Lecture 1: Introduction to Vision Systems

Lecture 1: Introduction to Vision Systems

Graphics, Image Processing and Vision

The field of vision is closely related to image processing and frequently the name image processing is used to cover both fields. The meaning adopted in this course is illustrated by diagram 1.1. Image processing is concerned with improving the quality of an image. The typical tasks undertaken in image processing are:

removal of defects such as scratches or other noise
improvement of contrast
removal of camera blur
removal of motion blur
enhancement of structure
enhancement of colour

In all these cases we are taking an image, and processing it to improve its visual appearance, or to make features more apparent to the viewer.

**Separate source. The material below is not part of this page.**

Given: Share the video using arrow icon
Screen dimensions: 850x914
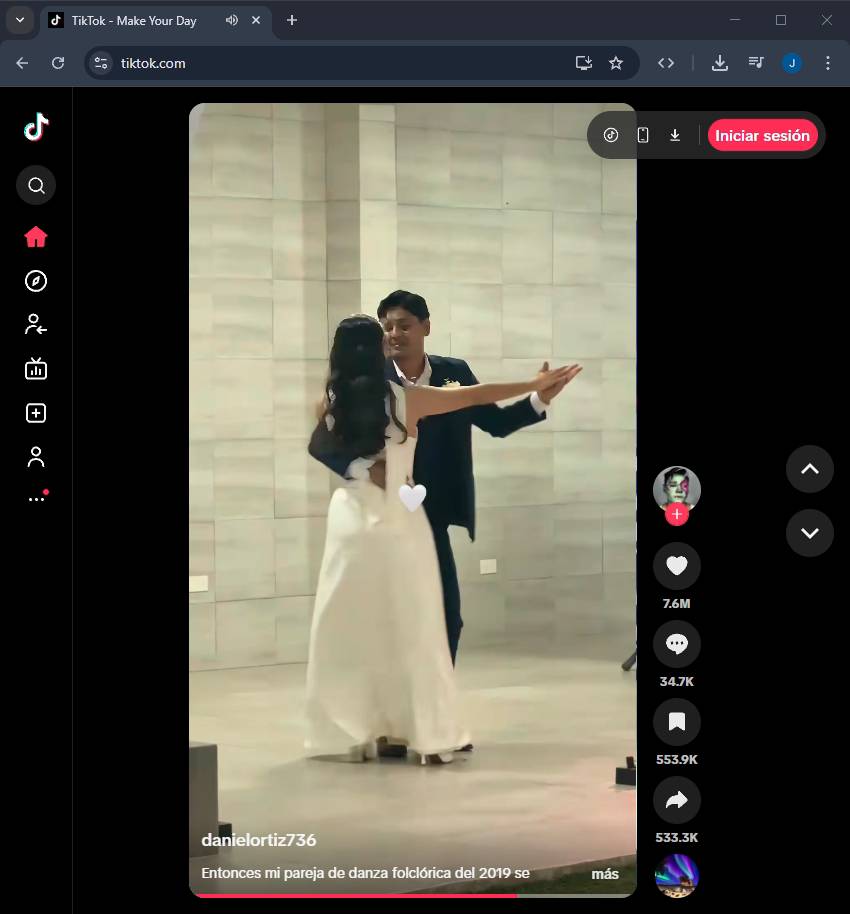Looking at the screenshot, I should click(x=676, y=800).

By contrast, in vision, we take images and extract features. The end point may be a different kind of image, or may be some more abstract feature description. The types of tasks we are concerned with are:

determining the type of an object in the picture
assessing an object for quality
breaking a picture into different parts
constructing a 3D representation of an object
extracting a line representation of an object
reasoning about a scene to deduce hidden properties

Vision is the exact opposite process to graphics. In graphics, we start with a functional description and end up with a picture representation which is a set of pixels. In the case of graphics, we have complete information and so the problems are largely algorithmic. For vision, we do not have complete information, and therefore we must use domain specific knowledge, assumptions or heuristics to achieve our goal.

Application oriented vision systems

Application oriented systems have been quite successful over the last few years. Typical applications are:

Vision based robots

Quality assessment systems

The construction of these systems is highly domain dependent, but none the less some techniques have been devised which have usefulness beyond their immediate application. Also included here are the so called high performance vision systems which use artificial intelligence methods. Here the identification of image features depends on heuristics which inevitably create application specificity.

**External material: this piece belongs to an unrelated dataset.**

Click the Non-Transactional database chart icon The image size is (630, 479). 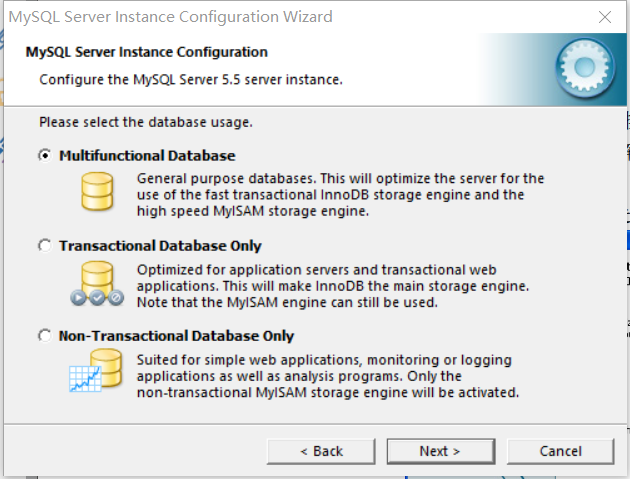coord(96,371)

General purpose vision systems

The intention is to provide a system that can recognise image properties in a wide variety of image types. So far the only successful systems are pattern recognisers which can be trained. However, general purpose vision remains an important research goal. A common approach in constructing general purpose vision systems is to use brain modelling. That is to say we attempt to construct a system which works in a way analogous to the human vision system. Such systems fall into two classes:

- low level in which we model the micro structure of the brain as far as it is understood. Models of the visual cortex (and other brain structures) have been provided by physiologists (Hubel and Wiesel) and have formed the basis of neural net systems such as Wisard.

high level behavioural models, in which the psychologists understanding of perception is modeled.

In practice, even the most general purpose systems will have application specificity.

Computational Models for vision

In designing a vision system some specific questions need to be answered:

1. What information is sought from the image.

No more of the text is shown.